最後尾からスタートする自分を予めイメージ

 そして、実際にその目的に向かって進むとき。

 特に学校や職場などの環境が変わるときなど、新しい集団でやっていけるかなと不安になるときがあります。つらくなりすぎると心が病んでしまうことも。

 潰れないためには、最初から肩の力を抜いて、最後尾からスタートする自分を予めイメージして受け入れておくべきだ(P226)

 最初から調子よく進むと思わないで、むしろ最初はうまくいかないという思いをもって、新しい環境での生活をスタートさせると楽ですよということです。

 みんな、最初は新人だった。大丈夫、貪欲に学ぶ姿勢と、数年に満たない時間がきっと解決する(P.227)。

 しっかり学ぶ姿勢をもっていれば、あまりあせる必要はないです。きっと何とかなると思って、あまり焦らないでやっていけば大丈夫。

AIには過去の延長線上にない未来を創造することはできない

 ちなみに、最近話題になっている、AIに仕事を奪われるのではという話題についても触れられています。

 AIを用いてマーケティングの分析を行っている筆者の経験から、AIについて、このように述べられています。

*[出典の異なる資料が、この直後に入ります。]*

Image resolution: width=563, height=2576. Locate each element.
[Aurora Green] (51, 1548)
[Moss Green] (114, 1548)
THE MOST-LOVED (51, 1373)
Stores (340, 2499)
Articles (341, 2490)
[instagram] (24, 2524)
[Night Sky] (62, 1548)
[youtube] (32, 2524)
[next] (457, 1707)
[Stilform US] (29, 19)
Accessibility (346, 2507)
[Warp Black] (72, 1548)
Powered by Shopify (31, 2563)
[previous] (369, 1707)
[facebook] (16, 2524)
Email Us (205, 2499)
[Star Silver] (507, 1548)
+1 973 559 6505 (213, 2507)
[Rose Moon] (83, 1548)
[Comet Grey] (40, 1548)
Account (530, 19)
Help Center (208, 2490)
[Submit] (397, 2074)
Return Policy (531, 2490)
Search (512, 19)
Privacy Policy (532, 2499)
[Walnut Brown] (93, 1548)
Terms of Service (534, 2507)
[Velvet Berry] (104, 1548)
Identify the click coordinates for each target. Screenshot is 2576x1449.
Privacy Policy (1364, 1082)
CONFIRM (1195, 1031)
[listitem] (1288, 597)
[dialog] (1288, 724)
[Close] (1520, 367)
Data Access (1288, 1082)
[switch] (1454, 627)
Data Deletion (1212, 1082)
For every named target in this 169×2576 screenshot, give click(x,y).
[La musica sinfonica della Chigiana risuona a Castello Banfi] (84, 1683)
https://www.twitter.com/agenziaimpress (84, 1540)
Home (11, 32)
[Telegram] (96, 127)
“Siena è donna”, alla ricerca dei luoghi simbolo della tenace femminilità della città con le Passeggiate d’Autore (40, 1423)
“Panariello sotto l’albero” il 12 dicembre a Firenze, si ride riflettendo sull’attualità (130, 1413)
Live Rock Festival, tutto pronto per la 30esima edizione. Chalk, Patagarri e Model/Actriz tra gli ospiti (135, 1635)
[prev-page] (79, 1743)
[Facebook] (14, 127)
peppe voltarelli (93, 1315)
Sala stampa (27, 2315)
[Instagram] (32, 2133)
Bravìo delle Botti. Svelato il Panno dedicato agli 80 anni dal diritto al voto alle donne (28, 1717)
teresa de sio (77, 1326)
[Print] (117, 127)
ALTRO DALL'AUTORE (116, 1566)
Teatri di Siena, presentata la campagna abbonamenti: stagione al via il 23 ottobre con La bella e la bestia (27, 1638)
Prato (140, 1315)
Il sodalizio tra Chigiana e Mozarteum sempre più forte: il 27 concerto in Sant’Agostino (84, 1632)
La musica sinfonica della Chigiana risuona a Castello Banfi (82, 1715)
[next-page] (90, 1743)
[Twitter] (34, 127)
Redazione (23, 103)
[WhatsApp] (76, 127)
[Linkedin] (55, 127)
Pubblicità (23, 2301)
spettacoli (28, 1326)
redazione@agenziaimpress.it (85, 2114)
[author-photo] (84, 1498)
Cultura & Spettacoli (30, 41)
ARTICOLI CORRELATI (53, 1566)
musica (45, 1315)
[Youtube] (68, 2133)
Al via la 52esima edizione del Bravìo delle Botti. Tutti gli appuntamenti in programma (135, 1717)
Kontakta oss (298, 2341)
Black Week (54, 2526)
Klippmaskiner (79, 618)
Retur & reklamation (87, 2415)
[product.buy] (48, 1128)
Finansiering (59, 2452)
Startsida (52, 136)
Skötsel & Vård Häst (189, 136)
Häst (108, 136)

AIには、過去の延長線上にない未来を創造することはできない。(P.38)
人間を満足させる情緒的な“肌触り”を扱うのも苦手だ。(P.38)
合理化されるのは、創造的に頭を使っていない仕事だ。(P.39)

 AIが行うことができる処理は、過去の延長線上にあることに限られるということ。

 AIが行うのは、「推論」だといわれることもあります。AIは、過去に得られている結果から学習して、新しいデータに対してどのように処理するかを推論によって決定します。

 なので、過去になかったような発想をすることはAIにはできないということです。

 あと、人間を満足させる情緒的な“肌触り”という表現は、おそらく、聞いている人に気づきや驚きのような感情を起こさせるような話の仕方とか、そんな感じのことなのではないかと思います。

 反対に、頭を使わない単純作業のような仕事はどんどんAIに置き換えられていきます。同じようなデータに、同じような処理をしていくような作業、過去の延長線上にある処理は、AIの得意分野です。

 なので、人間にしかできないしごとを磨いていくのであれば、AIに仕事が奪われると心配することはないということですね。

今日のみどころ

 本「苦しかったときの話をしようか」についてほんの一部を紹介しました。

 正直、かなり高度な内容で、かなりのボリュームがあるので、要約するのは難しいのですが、この記事が少しでも参考になればと思います。

 やりたいことがわからなくて悩んでいるときに、行動を起こすきっかけになりうる一冊です。ぜひ。